**Document text:**
_ _ _ _ _ _ _
Bartoli: In the past decade, researchers have explored various strategies to enhance sunlight absorption in the active light-harvesting layer of PV devices, including surface texturing and the use of photonic crystals. However, many of these strategies were intended for active light-harvesting layers greater than the wavelength of visible and near-infrared sunlight. This approach is well-suited for thick, conventional inorganic semiconducting solar cells but not for thin-ﬁlm OPVs which are promising cheap alternatives. Consequently, researchers have been working hard to develop new light-trapping strategies that can be easily adopted in thin organic and polymeric ﬁlms.
What’s the key difference between present solar cells in the market place and those now reviewed in this article?
Bartoli: Conventional wafer-based silicon solar cells (the current market leaders) typically employ a layer of silicon (the active light-harvesting material) as thick as 180–300 microns in order to achieve efﬁcient light absorption and electric current generation. (The period at the end of this sentence is roughly 600 microns in diameter). That’s thick and expensive.
_ _ _ _ _ _ _
**Material shown:**

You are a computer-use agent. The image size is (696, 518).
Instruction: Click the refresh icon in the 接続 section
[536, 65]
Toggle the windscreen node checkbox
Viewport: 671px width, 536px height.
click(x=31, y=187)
_ _ _ _ _ _ _
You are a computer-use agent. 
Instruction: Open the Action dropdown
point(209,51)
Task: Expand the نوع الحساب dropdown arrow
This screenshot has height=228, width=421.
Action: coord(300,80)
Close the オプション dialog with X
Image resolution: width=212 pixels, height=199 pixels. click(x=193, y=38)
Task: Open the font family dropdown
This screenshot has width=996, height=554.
_ _ _ _ _ _ _
**Exercises:**
A - According to the text on solar cells, how thick is the silicon layer typically used in conventional wafer-based silicon solar cells?
B - Copy the stretch of the text on solar cells from "Bartoli: In the" through "and polymeric ﬁlms.".
C - Based on the text on solar cells, explain why many earlier light-trapping strategies do not suit thin-film OPVs.

**List of solutions:**
A - 180–300 microns

B -
Bartoli: In the past decade, researchers have explored various strategies to enhance sunlight absorption in the active light-harvesting layer of PV devices, including surface texturing and the use of photonic crystals. However, many of these strategies were intended for active light-harvesting layers greater than the wavelength of visible and near-infrared sunlight. This approach is well-suited for thick, conventional inorganic semiconducting solar cells but not for thin-ﬁlm OPVs which are promising cheap alternatives. Consequently, researchers have been working hard to develop new light-trapping strategies that can be easily adopted in thin organic and polymeric ﬁlms.

C - Those strategies were intended for active light-harvesting layers thicker than the wavelength of visible and near-infrared sunlight. That approach suits thick, conventional inorganic semiconducting solar cells but not thin-film OPVs.